### RECORDS
::::::::::

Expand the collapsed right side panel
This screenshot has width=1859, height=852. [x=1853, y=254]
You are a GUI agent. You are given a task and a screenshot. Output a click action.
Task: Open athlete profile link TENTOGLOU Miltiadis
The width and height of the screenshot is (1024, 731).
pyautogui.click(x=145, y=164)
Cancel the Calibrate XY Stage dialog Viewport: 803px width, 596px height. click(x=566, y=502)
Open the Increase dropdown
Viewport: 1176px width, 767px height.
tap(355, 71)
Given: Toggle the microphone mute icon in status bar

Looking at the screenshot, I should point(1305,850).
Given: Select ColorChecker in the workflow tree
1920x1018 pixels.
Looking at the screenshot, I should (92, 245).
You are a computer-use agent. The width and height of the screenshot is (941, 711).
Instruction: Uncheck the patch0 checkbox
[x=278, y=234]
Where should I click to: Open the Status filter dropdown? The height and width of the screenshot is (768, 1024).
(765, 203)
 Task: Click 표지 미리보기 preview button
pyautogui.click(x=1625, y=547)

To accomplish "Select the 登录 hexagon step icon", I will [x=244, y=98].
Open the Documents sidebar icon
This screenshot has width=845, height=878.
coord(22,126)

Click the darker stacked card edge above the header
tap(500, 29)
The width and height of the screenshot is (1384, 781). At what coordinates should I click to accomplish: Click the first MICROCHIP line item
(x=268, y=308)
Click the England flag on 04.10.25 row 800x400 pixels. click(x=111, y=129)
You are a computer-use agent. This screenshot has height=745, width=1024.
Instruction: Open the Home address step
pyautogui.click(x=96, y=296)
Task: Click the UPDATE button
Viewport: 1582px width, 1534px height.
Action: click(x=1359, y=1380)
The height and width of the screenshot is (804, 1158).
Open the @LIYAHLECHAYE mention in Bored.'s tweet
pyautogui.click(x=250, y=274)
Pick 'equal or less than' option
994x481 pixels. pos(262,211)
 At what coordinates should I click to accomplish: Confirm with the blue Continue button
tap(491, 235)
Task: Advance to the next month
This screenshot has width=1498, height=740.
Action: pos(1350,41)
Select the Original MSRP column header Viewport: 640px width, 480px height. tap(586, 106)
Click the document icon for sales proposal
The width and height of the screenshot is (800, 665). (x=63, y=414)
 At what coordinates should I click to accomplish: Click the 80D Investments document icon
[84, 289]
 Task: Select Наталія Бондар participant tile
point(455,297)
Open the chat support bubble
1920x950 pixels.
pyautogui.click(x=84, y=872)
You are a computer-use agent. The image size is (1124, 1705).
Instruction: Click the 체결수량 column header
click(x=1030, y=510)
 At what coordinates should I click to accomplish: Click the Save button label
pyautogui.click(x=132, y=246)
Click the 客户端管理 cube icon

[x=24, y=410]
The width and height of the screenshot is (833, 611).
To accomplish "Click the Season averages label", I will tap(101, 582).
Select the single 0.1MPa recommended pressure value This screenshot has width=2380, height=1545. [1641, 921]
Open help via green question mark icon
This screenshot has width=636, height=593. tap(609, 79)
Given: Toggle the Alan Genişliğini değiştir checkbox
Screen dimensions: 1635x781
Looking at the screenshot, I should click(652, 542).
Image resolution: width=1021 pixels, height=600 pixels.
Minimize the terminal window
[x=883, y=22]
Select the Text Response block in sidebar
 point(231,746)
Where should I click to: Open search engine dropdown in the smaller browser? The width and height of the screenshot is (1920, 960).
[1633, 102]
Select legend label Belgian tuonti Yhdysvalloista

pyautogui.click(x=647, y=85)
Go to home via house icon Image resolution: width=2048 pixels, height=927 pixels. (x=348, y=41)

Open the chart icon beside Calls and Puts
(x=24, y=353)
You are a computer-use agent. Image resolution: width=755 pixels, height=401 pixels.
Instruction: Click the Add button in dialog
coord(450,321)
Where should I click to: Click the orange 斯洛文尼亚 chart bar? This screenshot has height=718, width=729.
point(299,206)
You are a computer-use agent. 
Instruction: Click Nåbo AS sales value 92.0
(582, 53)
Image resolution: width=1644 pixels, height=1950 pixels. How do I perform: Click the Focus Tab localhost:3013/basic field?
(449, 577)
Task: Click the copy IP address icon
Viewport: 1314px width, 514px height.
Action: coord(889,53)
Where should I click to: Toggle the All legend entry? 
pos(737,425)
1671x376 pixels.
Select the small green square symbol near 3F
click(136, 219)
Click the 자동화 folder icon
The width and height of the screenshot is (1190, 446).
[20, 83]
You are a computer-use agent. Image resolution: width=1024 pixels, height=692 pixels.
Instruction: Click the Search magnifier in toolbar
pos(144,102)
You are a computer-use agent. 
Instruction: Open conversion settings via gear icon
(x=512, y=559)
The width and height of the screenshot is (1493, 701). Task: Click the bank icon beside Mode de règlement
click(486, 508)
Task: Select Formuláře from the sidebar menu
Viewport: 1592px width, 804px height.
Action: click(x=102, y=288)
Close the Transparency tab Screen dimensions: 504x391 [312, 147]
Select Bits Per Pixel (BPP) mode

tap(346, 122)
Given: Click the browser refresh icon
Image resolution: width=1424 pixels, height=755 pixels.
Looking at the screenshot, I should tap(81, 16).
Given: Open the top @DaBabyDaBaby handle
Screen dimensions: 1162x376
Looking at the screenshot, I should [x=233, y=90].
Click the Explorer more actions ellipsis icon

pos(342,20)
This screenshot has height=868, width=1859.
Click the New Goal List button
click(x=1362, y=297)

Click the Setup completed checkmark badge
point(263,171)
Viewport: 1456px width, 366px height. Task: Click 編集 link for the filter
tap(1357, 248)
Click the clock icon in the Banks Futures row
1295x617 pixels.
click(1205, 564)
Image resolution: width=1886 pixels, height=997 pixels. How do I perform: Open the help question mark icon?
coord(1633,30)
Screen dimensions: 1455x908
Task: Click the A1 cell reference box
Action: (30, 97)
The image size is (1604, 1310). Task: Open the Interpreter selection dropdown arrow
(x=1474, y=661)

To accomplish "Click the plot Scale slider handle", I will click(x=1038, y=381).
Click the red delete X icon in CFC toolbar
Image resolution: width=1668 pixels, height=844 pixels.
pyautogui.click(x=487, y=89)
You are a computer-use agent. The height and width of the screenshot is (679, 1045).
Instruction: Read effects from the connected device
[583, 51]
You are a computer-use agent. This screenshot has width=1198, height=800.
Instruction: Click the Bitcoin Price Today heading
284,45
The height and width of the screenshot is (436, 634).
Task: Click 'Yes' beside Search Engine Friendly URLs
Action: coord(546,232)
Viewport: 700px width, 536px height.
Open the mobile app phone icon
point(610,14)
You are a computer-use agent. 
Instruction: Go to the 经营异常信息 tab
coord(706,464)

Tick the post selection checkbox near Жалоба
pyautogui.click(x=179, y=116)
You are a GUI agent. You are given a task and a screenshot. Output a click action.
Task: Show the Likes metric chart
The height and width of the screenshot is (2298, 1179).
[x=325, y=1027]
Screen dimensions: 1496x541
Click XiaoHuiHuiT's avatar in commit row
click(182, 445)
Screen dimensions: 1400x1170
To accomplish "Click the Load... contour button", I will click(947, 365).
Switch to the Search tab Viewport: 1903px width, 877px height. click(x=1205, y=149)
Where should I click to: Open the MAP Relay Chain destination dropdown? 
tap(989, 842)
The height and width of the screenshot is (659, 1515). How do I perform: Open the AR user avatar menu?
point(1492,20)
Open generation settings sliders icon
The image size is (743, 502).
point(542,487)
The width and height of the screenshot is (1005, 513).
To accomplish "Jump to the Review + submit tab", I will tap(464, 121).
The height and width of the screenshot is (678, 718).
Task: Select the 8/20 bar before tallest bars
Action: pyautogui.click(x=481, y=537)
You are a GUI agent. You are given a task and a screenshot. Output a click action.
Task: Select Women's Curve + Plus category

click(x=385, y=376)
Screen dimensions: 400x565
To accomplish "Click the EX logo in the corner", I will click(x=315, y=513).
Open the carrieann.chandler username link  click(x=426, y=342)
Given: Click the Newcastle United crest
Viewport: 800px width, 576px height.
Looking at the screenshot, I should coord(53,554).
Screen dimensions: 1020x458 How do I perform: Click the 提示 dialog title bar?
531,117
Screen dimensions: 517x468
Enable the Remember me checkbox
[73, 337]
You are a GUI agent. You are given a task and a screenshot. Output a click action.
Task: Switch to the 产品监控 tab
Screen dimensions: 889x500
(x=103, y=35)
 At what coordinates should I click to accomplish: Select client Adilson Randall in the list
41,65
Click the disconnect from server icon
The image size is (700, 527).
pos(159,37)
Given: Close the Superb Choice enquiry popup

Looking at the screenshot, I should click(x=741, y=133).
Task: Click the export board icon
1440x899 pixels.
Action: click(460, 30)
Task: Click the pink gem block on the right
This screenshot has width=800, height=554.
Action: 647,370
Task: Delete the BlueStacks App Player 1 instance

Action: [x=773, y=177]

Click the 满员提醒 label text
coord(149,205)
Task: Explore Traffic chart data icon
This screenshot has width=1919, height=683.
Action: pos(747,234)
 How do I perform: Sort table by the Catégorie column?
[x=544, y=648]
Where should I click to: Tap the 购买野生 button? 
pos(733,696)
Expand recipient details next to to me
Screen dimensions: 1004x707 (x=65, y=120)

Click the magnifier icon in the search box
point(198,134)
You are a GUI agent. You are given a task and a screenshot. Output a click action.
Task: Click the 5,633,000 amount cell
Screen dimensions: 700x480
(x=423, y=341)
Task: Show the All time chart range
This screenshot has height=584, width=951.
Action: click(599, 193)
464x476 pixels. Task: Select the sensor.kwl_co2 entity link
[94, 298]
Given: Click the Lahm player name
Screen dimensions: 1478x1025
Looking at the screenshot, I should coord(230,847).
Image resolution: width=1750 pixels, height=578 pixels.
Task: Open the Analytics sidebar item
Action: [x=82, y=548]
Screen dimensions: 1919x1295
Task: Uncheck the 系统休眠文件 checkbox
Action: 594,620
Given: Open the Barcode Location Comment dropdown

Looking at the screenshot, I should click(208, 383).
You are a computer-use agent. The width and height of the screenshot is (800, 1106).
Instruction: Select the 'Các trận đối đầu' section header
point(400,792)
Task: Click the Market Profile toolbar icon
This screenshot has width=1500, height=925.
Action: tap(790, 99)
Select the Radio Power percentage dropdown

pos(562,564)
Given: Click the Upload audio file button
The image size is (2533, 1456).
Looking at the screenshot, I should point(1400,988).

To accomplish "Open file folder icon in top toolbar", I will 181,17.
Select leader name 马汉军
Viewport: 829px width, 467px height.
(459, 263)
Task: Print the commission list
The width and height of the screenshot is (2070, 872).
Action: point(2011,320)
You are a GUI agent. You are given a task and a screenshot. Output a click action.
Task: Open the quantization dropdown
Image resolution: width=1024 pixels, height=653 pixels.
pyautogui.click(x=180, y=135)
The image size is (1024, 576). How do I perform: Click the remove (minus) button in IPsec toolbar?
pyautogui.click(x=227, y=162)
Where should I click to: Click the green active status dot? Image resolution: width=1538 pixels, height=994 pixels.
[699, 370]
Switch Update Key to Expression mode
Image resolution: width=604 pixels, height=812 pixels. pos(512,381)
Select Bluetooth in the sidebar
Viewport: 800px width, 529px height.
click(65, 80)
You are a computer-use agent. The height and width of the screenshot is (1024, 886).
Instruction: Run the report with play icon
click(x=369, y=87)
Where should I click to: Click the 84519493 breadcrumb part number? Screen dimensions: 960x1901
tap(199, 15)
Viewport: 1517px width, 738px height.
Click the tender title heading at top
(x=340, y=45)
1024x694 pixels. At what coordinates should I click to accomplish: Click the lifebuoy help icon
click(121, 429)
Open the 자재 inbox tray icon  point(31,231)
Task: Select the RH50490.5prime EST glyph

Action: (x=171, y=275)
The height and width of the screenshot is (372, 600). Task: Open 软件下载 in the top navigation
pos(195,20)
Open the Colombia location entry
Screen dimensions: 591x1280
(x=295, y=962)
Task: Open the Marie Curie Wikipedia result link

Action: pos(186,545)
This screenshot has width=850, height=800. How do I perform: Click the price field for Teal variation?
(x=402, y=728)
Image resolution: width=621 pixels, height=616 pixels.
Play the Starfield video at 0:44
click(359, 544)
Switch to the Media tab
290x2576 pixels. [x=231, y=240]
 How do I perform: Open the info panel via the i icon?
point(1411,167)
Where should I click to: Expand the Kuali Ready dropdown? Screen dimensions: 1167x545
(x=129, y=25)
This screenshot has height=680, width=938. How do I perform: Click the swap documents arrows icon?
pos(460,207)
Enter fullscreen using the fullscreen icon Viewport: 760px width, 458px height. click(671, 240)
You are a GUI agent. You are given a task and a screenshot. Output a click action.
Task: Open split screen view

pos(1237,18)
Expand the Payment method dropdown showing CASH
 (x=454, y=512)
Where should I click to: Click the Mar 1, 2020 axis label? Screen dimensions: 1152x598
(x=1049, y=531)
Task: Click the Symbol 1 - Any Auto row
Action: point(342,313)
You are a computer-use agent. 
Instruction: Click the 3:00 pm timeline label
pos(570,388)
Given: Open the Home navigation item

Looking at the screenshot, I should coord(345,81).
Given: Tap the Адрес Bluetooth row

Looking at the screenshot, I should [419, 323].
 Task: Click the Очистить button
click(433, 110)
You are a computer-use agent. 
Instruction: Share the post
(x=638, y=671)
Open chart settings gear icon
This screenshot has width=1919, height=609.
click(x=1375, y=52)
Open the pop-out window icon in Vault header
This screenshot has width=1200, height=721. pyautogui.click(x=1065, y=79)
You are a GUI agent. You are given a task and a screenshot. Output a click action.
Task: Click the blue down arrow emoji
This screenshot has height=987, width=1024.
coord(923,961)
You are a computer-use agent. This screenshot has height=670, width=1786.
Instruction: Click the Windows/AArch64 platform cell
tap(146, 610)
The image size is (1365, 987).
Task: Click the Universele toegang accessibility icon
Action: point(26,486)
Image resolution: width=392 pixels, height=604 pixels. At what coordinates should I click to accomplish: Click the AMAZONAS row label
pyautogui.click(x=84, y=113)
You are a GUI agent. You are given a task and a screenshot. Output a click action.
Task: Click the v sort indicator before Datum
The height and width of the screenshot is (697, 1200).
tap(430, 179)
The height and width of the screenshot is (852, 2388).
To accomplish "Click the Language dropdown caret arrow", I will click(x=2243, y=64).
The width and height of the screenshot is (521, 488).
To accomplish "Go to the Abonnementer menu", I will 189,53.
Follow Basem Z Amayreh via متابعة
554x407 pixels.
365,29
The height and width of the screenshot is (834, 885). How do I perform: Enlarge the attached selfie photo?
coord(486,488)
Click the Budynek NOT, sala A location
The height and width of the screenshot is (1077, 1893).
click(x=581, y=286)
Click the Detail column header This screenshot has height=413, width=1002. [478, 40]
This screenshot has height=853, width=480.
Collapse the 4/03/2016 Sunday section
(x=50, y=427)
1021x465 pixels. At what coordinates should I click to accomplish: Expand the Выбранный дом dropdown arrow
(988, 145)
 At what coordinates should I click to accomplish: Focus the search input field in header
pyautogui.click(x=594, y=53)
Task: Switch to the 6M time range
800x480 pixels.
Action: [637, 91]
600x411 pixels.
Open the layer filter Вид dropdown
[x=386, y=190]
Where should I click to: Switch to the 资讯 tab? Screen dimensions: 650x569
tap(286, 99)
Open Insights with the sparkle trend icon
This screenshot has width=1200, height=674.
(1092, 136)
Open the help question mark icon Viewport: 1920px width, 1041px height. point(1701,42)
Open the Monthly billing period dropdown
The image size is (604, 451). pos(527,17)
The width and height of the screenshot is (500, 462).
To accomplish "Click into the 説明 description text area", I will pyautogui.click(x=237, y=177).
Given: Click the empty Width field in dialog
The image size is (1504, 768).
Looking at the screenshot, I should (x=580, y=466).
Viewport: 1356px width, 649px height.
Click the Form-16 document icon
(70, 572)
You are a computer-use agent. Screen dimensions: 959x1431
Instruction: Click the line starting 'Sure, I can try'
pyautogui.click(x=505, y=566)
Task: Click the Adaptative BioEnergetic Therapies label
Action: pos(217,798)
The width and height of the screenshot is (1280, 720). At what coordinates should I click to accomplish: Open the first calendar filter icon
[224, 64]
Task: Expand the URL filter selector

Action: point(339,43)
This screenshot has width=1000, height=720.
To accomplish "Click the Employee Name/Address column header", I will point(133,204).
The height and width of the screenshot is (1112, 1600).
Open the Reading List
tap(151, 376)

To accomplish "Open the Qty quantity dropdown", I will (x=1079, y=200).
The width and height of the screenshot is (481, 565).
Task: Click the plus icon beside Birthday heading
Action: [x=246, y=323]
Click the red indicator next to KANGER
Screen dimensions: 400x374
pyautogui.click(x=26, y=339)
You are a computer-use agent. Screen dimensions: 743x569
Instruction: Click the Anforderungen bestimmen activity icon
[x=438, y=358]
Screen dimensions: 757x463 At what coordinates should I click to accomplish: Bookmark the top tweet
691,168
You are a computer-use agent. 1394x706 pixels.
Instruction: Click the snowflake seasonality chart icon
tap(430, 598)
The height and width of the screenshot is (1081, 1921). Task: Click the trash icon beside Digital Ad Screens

::::::::::

### TASK BRIEF
Above are the records; from them, give again exactly the lines from the one containing "Task: Click the 5,633,000 amount cell" through the one containing "Given: Click the Lahm player name", both included.

### OUTPUT FOR THIS EXERCISE
Task: Click the 5,633,000 amount cell
Screen dimensions: 700x480
(x=423, y=341)
Task: Show the All time chart range
This screenshot has height=584, width=951.
Action: click(599, 193)
464x476 pixels. Task: Select the sensor.kwl_co2 entity link
[94, 298]
Given: Click the Lahm player name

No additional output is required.